History records that when Mahatma Gandhi raised a handful of salt in 1930, he shook the mighty British Empire. But history, as we know it, has a way of overlooking revolutionary women. One such woman was Kamaladevi Chattopadhyay (1903-1988).  Not many know that women were not supposed to have a role on the frontlines of the salt march. A “flabbergasted” Kamaladevi, who had “built up a whole edifice of hopes of involving women in this great adventure,” eventually persuaded Gandhiji to call upon women to march with him in defiance of the British salt tax. What happened next is well-known. The Dandi march sparked a massive civil disobedience movement that turned ordinary men and women into freedom fighters.  

There’s a lot to learn about, and from the life of, Kamaladevi from the new book A Passionate Life, published by the feminist Indian press Zubaan Academic. The book contains Kamaladevi‘s long-forgotten writings as well as essays by scholars eager to revive her life and legacy. Reading about Kamaladevi, it strikes me that today she would be known for intersectional feminism, someone who naturally connected women’s rights with other movements for political freedoms and social justice.

Kamaladevi was a woman who wore many hats. She was the freedom fighter who went to prison for civil disobedience. She was the internationalist who forged friendships with feminists like the American Mary van Kleeck and the Egyptian Huda Sha'arawi. She was the diplomat who outmaneuvered superpowers to make the right to self-determination a human rights issue at the United Nations. She was the “colored woman” who refused to budge from the whites-only section of a segregated train in the American South.  And, as many Indians do remember, she was the proponent of tribal and village handicrafts in independent India, establishing institutions like the Central Cottage Industries Emporia.

Kamaladevi embraced Gandhian tactics well beyond independence because she saw in his methods, like home-spun clothing, a way to reach the poor, preserve traditions, and protect the planet. In 1986, reflecting on puppet theater as an art form to inspire action on environmental issues, she wrote: “Man’s concern for the Earth is no passing fad; it is one of the most urgent problems which we face today and will continue to face in the foreseeable future.”

One suspects that by then, she was concerned not with colonial or fascist powers, but the modern state itself. Post-independence, Indian economic policies have, more or less, aimed to catch up with industrialized economies. Tribal populations are generally seen as rebels against this model of development.

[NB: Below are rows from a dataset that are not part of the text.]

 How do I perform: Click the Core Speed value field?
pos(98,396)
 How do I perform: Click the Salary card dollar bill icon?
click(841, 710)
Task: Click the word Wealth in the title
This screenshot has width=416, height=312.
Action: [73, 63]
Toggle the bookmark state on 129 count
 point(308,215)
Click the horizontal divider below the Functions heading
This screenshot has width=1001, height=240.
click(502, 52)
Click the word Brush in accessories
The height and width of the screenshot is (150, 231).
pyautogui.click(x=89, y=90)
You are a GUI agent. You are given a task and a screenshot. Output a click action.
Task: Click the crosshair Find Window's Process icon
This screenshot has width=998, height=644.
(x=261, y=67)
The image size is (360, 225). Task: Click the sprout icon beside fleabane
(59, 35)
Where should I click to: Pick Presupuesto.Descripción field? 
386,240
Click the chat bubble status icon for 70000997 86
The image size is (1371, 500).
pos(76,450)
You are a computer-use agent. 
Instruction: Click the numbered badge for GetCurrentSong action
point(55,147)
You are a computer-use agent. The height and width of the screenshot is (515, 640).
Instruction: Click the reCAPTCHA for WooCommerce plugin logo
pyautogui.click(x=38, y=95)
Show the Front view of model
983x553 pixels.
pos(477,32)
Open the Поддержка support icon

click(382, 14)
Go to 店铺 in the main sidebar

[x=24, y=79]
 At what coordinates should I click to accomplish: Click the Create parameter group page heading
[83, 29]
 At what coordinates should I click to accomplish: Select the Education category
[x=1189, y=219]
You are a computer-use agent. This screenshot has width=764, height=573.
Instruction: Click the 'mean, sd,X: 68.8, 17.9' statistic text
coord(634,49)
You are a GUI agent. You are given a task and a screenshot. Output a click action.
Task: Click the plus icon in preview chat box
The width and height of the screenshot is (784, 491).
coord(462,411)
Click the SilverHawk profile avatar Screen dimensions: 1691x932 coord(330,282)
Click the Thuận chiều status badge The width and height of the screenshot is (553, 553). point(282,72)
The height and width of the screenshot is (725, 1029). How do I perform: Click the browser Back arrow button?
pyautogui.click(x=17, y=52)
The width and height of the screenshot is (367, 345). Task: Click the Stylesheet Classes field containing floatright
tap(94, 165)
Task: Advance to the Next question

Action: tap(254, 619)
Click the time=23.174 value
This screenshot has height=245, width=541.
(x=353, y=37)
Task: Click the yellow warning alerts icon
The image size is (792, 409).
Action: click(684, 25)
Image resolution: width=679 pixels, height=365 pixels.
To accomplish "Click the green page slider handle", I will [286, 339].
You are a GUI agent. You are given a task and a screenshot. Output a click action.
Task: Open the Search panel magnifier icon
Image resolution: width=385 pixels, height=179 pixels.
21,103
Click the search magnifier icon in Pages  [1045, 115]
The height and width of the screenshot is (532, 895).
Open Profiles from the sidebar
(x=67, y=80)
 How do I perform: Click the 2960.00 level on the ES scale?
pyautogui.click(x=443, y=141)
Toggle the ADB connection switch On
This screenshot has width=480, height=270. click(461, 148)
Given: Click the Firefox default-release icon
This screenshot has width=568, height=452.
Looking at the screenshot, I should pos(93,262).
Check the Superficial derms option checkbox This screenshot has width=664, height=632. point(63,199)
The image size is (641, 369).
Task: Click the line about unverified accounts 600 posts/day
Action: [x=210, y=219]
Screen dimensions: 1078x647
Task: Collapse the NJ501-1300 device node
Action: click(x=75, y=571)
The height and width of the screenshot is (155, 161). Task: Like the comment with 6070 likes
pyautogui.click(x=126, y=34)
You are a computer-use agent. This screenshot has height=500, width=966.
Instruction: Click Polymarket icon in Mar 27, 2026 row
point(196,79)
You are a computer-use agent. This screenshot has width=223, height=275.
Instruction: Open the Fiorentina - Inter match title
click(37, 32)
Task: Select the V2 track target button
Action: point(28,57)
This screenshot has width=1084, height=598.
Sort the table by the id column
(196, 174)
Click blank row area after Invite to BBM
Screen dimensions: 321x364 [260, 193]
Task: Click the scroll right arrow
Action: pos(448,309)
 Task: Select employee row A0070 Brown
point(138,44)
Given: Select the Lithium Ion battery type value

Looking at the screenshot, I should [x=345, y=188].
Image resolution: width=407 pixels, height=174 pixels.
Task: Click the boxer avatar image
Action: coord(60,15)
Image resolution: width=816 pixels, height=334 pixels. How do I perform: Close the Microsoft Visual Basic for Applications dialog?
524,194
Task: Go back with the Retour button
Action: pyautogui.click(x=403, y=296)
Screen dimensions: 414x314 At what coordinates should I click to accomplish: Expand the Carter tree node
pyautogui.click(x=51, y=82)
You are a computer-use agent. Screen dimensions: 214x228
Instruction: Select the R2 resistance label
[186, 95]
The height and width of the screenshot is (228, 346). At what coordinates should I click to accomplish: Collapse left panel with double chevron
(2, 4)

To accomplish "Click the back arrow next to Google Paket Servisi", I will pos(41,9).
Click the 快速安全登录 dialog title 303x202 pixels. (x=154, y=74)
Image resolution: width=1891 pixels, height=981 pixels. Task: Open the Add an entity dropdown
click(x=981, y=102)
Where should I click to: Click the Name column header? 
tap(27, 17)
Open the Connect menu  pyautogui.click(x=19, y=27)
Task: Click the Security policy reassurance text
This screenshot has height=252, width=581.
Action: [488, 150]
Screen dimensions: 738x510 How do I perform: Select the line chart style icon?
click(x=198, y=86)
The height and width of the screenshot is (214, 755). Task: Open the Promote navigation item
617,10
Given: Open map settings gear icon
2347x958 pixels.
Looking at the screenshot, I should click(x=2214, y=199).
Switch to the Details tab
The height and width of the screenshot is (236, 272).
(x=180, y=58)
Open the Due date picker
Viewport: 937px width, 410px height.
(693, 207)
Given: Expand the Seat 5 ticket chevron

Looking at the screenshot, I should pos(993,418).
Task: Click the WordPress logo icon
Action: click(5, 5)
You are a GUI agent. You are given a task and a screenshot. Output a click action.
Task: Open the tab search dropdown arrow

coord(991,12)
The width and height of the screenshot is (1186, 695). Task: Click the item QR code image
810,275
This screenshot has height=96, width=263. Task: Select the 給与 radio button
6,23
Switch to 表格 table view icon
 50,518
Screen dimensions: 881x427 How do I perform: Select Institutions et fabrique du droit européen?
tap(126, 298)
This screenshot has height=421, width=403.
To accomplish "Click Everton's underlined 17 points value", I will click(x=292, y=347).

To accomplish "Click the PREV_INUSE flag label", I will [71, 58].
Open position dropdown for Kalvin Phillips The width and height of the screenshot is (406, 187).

Given Kamaladevi’s multi-faceted life, it works in the book’s favor that its two editors, Ellen Carol Dubois and Vinay Lal, both UCLA professors of history, come from different backgrounds and perspectives. Dubois, a historian of American feminism, reflects on the question that will puzzle many: why did Kamaladevi not self-identify as a feminist? Dubois suggests that, among other reasons, her distaste for the feminist moniker may have to do with feminism’s strong association then with suffragists of the Anglo-American world – imperialist, from Kamaladevi’s perspective.

Be that as it may, where she stood on the question of women’s equality is clear from her political, social and personal life. Kamaladevi was the first Indian woman to ever run for political office. In 1926 (the British had allowed limited political rights by then) she narrowly lost a seat in the Madras Legislative Assembly. It’s also remarkable that she, a lifelong Gandhian, stood up to Gandhi’s peculiar form of patriarchy. She saw opposition to birth-control as man’s “desperate attempts to thwart women’s efforts” to achieve social and economic freedoms through “religious cannons, legal statutes and social codes.”  

Kamaladevi herself had one son, so one can assume that her personal choices were in step with her political positions. There are other, more telltale, signs. She was a child widow, who did the unthinkable by remarrying under civil law. She did the unthinkable again when she divorced her husband (a brother of the more famous Indian woman of that generation, Sarojini Naidu) after that relationship turned sour. 

Reading Kamaldevi’s writings one realizes that she saw in India’s freedom struggle an opportunity for women to reclaim the rights she believed they enjoyed in ancient India. “Such social disabilities as purdah and child marriage were entirely unknown’, she wrote in 1929 of the Vedic and Puranic periods.

So what would Kamaladevi say about today’s India with its hyper-masculine Hindu identity? The Narendra Modi government’s hallmark is Hindutva, an ideology that smothers cultural and religious diversity and restricts women and minority rights. Kamaladevi, who had expressed dismay that women’s awakening in India did not sustain its momentum after independence, would have been deeply troubled today.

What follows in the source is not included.